▸ **Your task**
Each line of the listing below must be returned exactly.

▸ **Information given**
+ + +
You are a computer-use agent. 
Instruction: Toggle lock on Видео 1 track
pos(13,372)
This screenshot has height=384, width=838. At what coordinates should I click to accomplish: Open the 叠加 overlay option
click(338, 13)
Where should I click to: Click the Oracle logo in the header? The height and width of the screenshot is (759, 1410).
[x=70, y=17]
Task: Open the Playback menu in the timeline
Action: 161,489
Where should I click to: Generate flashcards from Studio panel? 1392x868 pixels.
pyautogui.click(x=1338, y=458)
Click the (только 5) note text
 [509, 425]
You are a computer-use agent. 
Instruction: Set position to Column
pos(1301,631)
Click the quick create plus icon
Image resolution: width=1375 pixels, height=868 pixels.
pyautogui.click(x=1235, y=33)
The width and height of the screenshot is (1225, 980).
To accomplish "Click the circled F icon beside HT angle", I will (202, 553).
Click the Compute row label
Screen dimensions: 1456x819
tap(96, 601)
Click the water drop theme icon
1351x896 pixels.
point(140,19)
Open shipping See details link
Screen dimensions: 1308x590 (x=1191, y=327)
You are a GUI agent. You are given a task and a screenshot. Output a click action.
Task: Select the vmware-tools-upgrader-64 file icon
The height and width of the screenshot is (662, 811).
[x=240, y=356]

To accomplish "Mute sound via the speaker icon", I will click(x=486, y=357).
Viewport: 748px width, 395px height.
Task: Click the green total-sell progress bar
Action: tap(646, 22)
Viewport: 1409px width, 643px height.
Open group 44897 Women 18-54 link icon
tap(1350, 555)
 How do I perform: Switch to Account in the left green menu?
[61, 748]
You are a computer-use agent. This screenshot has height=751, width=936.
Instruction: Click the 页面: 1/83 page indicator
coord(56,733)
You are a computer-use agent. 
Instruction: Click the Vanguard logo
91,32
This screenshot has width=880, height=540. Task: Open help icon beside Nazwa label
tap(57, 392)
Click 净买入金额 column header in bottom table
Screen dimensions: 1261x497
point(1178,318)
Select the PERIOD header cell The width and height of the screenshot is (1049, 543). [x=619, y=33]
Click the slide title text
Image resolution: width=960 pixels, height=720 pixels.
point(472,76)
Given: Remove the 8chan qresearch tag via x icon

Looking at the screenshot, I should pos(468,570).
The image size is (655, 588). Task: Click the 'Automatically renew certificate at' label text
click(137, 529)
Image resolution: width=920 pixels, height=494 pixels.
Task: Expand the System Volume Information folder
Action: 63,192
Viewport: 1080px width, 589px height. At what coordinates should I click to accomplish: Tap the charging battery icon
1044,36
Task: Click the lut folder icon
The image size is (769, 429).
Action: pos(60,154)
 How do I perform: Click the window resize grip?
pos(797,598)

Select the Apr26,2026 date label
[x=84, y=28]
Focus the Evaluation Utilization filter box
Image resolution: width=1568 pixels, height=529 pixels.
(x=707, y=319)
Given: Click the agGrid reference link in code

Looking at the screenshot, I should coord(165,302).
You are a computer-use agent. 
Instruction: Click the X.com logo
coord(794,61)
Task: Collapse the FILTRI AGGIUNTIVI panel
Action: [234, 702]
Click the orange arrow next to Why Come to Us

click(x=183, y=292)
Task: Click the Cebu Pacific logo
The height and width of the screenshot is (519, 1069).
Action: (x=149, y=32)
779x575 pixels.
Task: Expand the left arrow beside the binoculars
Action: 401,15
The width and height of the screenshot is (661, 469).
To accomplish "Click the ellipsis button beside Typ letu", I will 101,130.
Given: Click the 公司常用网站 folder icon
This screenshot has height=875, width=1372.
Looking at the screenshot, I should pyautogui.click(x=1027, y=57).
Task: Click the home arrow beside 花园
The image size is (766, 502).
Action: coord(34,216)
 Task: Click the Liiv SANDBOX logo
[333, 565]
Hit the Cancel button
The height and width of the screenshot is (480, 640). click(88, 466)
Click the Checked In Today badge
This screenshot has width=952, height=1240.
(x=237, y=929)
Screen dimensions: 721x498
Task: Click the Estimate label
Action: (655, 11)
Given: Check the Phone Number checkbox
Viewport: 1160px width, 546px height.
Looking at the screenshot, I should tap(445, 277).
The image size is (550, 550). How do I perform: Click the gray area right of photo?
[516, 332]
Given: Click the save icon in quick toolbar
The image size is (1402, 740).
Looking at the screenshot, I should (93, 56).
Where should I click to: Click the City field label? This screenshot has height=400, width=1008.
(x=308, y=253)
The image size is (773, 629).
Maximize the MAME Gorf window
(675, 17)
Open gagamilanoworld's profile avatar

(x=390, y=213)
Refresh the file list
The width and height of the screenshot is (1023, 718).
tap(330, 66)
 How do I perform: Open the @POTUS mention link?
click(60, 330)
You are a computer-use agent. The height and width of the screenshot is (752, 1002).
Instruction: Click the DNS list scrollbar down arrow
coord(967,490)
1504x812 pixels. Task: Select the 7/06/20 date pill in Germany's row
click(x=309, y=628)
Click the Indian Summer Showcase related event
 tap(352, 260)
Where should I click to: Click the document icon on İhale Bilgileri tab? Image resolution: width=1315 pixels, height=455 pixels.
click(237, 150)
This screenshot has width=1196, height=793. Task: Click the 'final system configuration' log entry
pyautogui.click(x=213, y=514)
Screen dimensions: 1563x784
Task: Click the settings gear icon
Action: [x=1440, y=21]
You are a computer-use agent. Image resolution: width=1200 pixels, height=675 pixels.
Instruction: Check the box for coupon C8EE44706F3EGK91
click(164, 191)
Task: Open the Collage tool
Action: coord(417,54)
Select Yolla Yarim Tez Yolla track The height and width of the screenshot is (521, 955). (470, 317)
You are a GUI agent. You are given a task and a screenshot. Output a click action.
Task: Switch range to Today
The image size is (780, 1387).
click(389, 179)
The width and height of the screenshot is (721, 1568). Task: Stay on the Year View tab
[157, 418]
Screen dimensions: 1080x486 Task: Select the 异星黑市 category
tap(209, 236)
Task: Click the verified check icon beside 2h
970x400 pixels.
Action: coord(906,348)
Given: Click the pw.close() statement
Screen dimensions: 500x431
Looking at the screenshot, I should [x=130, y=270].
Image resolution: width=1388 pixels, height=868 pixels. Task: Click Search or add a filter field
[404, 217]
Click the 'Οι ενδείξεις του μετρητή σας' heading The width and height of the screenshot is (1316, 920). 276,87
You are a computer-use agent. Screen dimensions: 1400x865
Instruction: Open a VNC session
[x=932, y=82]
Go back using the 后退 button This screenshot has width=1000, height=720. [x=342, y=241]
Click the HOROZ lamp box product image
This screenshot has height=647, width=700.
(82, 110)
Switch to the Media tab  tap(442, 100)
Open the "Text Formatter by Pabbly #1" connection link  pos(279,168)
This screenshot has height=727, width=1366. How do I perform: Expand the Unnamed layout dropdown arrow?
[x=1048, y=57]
+ + +
▸ **Exercise solution**
You are a computer-use agent. 
Instruction: Toggle lock on Видео 1 track
pos(13,372)
This screenshot has height=384, width=838. At what coordinates should I click to accomplish: Open the 叠加 overlay option
click(338, 13)
Where should I click to: Click the Oracle logo in the header? The height and width of the screenshot is (759, 1410).
[x=70, y=17]
Task: Open the Playback menu in the timeline
Action: 161,489
Where should I click to: Generate flashcards from Studio panel? 1392x868 pixels.
pyautogui.click(x=1338, y=458)
Click the (только 5) note text
 [509, 425]
You are a computer-use agent. 
Instruction: Set position to Column
pos(1301,631)
Click the quick create plus icon
Image resolution: width=1375 pixels, height=868 pixels.
pyautogui.click(x=1235, y=33)
The width and height of the screenshot is (1225, 980).
To accomplish "Click the circled F icon beside HT angle", I will (202, 553).
Click the Compute row label
Screen dimensions: 1456x819
tap(96, 601)
Click the water drop theme icon
1351x896 pixels.
point(140,19)
Open shipping See details link
Screen dimensions: 1308x590 (x=1191, y=327)
You are a GUI agent. You are given a task and a screenshot. Output a click action.
Task: Select the vmware-tools-upgrader-64 file icon
The height and width of the screenshot is (662, 811).
[x=240, y=356]

To accomplish "Mute sound via the speaker icon", I will click(x=486, y=357).
Viewport: 748px width, 395px height.
Task: Click the green total-sell progress bar
Action: tap(646, 22)
Viewport: 1409px width, 643px height.
Open group 44897 Women 18-54 link icon
tap(1350, 555)
 How do I perform: Switch to Account in the left green menu?
[61, 748]
You are a computer-use agent. This screenshot has height=751, width=936.
Instruction: Click the 页面: 1/83 page indicator
coord(56,733)
You are a computer-use agent. 
Instruction: Click the Vanguard logo
91,32
This screenshot has width=880, height=540. Task: Open help icon beside Nazwa label
tap(57, 392)
Click 净买入金额 column header in bottom table
Screen dimensions: 1261x497
point(1178,318)
Select the PERIOD header cell The width and height of the screenshot is (1049, 543). [x=619, y=33]
Click the slide title text
Image resolution: width=960 pixels, height=720 pixels.
point(472,76)
Given: Remove the 8chan qresearch tag via x icon

Looking at the screenshot, I should pos(468,570).
The image size is (655, 588). Task: Click the 'Automatically renew certificate at' label text
click(137, 529)
Image resolution: width=920 pixels, height=494 pixels.
Task: Expand the System Volume Information folder
Action: 63,192
Viewport: 1080px width, 589px height. At what coordinates should I click to accomplish: Tap the charging battery icon
1044,36
Task: Click the lut folder icon
The image size is (769, 429).
Action: pos(60,154)
 How do I perform: Click the window resize grip?
pos(797,598)

Select the Apr26,2026 date label
[x=84, y=28]
Focus the Evaluation Utilization filter box
Image resolution: width=1568 pixels, height=529 pixels.
(x=707, y=319)
Given: Click the agGrid reference link in code

Looking at the screenshot, I should coord(165,302).
You are a computer-use agent. 
Instruction: Click the X.com logo
coord(794,61)
Task: Collapse the FILTRI AGGIUNTIVI panel
Action: [234, 702]
Click the orange arrow next to Why Come to Us

click(x=183, y=292)
Task: Click the Cebu Pacific logo
The height and width of the screenshot is (519, 1069).
Action: (x=149, y=32)
779x575 pixels.
Task: Expand the left arrow beside the binoculars
Action: 401,15
The width and height of the screenshot is (661, 469).
To accomplish "Click the ellipsis button beside Typ letu", I will 101,130.
Given: Click the 公司常用网站 folder icon
This screenshot has height=875, width=1372.
Looking at the screenshot, I should pyautogui.click(x=1027, y=57).
Task: Click the home arrow beside 花园
The image size is (766, 502).
Action: coord(34,216)
 Task: Click the Liiv SANDBOX logo
[333, 565]
Hit the Cancel button
The height and width of the screenshot is (480, 640). click(88, 466)
Click the Checked In Today badge
This screenshot has width=952, height=1240.
(x=237, y=929)
Screen dimensions: 721x498
Task: Click the Estimate label
Action: (655, 11)
Given: Check the Phone Number checkbox
Viewport: 1160px width, 546px height.
Looking at the screenshot, I should tap(445, 277).
The image size is (550, 550). How do I perform: Click the gray area right of photo?
[516, 332]
Given: Click the save icon in quick toolbar
The image size is (1402, 740).
Looking at the screenshot, I should (93, 56).
Where should I click to: Click the City field label? This screenshot has height=400, width=1008.
(x=308, y=253)
The image size is (773, 629).
Maximize the MAME Gorf window
(675, 17)
Open gagamilanoworld's profile avatar

(x=390, y=213)
Refresh the file list
The width and height of the screenshot is (1023, 718).
tap(330, 66)
 How do I perform: Open the @POTUS mention link?
click(60, 330)
You are a computer-use agent. The height and width of the screenshot is (752, 1002).
Instruction: Click the DNS list scrollbar down arrow
coord(967,490)
1504x812 pixels. Task: Select the 7/06/20 date pill in Germany's row
click(x=309, y=628)
Click the Indian Summer Showcase related event
 tap(352, 260)
Where should I click to: Click the document icon on İhale Bilgileri tab? Image resolution: width=1315 pixels, height=455 pixels.
click(237, 150)
This screenshot has width=1196, height=793. Task: Click the 'final system configuration' log entry
pyautogui.click(x=213, y=514)
Screen dimensions: 1563x784
Task: Click the settings gear icon
Action: [x=1440, y=21]
You are a computer-use agent. Image resolution: width=1200 pixels, height=675 pixels.
Instruction: Check the box for coupon C8EE44706F3EGK91
click(164, 191)
Task: Open the Collage tool
Action: coord(417,54)
Select Yolla Yarim Tez Yolla track The height and width of the screenshot is (521, 955). (470, 317)
You are a GUI agent. You are given a task and a screenshot. Output a click action.
Task: Switch range to Today
The image size is (780, 1387).
click(389, 179)
The width and height of the screenshot is (721, 1568). Task: Stay on the Year View tab
[157, 418]
Screen dimensions: 1080x486 Task: Select the 异星黑市 category
tap(209, 236)
Task: Click the verified check icon beside 2h
970x400 pixels.
Action: coord(906,348)
Given: Click the pw.close() statement
Screen dimensions: 500x431
Looking at the screenshot, I should [x=130, y=270].
Image resolution: width=1388 pixels, height=868 pixels. Task: Click Search or add a filter field
[404, 217]
Click the 'Οι ενδείξεις του μετρητή σας' heading The width and height of the screenshot is (1316, 920). 276,87
You are a computer-use agent. Screen dimensions: 1400x865
Instruction: Open a VNC session
[x=932, y=82]
Go back using the 后退 button This screenshot has width=1000, height=720. [x=342, y=241]
Click the HOROZ lamp box product image
This screenshot has height=647, width=700.
(82, 110)
Switch to the Media tab  tap(442, 100)
Open the "Text Formatter by Pabbly #1" connection link  pos(279,168)
This screenshot has height=727, width=1366. How do I perform: Expand the Unnamed layout dropdown arrow?
[x=1048, y=57]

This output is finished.